韓国軍で警備小隊長を務めていたとき、夕方の勤務を命じられた。訓練がある昼間の勤務は先任の下士官が務めた。上官に、訓練の指揮を下士官にばかり任せてもいいのかと尋ねたら、「小隊長は兵の事故予防のための面談に神経を使え」と言われた。実際やってみると、弟分の兵士から困っていることを聞いてやり、励ますのが仕事だった。

 当時の部下面談では、勤務する哨所を変えてほしいという要求が多かった。「高速道路ばかり見ていて憂うつ」「自分がなぜここにいるのか分からない」といった理由だった。「肉体的につらい」という声はまれだった。大部分は「がんばって勤務しろ」となだめたが、「子どもが苦しがってる」という両親の連絡まで来たら、上層部では「休暇を出せ」と言った。脱走事故よりはマシということだった。

 韓国陸軍の新兵教育隊では、3年間も手りゅう弾の投擲訓練を中止していたという。手りゅう弾の爆発事故で人命被害が生じたことを受けて訓練を中止し、その後、実戦で一度も手りゅう弾を投げることなく除隊する兵士がほとんどということだった。野外訓練で顔に塗る擬装用のドーランも、兵士たちが「肌が敏感だ」といって拒否したらどうしようもない雰囲気だという。軍の幹部らは「自分が軍人なのか、幼稚園の先生なのか分からない」と舌打ちしている。実際、兵士から「おじさん」と言われる幹部もいる。

 韓国軍がこうなったのは、兵士の保護者の過激さも一つの原因だ。少しでも実戦に近い訓練をすると、保護者が陳情を出すという。米軍のように悪天候の中で訓練をするというのは夢見ることもできない。実弾射撃訓練も、実戦の状況とはまるで関係ない、事故予防方式で行う。保護者と小隊長が連絡を取るカカオトークのグループチャットルームまでできた。専門家らは「軍人には精神的自立が欠かせないのに、軍隊に来ても保護者が介入し続けるので独立が難しくなる」と語った。
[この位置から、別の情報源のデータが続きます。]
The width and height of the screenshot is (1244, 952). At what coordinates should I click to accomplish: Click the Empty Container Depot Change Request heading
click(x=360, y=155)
 韓国軍内部にはびこる保身主義も問題だ。軍幹部らは、訓練の内容ではなく事故時に問責されることをまず心配する。徴兵制の限界だとみる分析もある。英国軍は職業軍人からなり、アルゼンチン軍は徴集兵を中心としていたが、両軍がぶつかったフォークランド紛争では英軍の圧勝だった。8年前の延坪島砲撃挑発で、ヘルメットに火がついたとも知らずに対応射撃を行った海兵隊員もまた、徴集兵ではなく志願兵だった。韓国は、核武装した北朝鮮軍120万と対峙している。そんな国の軍隊が、3年間手りゅう弾の投擲訓練すらしなかったとは言葉を失う。これも全て「米軍がいるから戦争は起きないだろう」という心理が下敷きになっている。しかし2015年の地雷挑発のときには、多くの兵士が除隊を延期して国防の義務を尽くした。こういう兵士の方がはるかに多いと信じたい。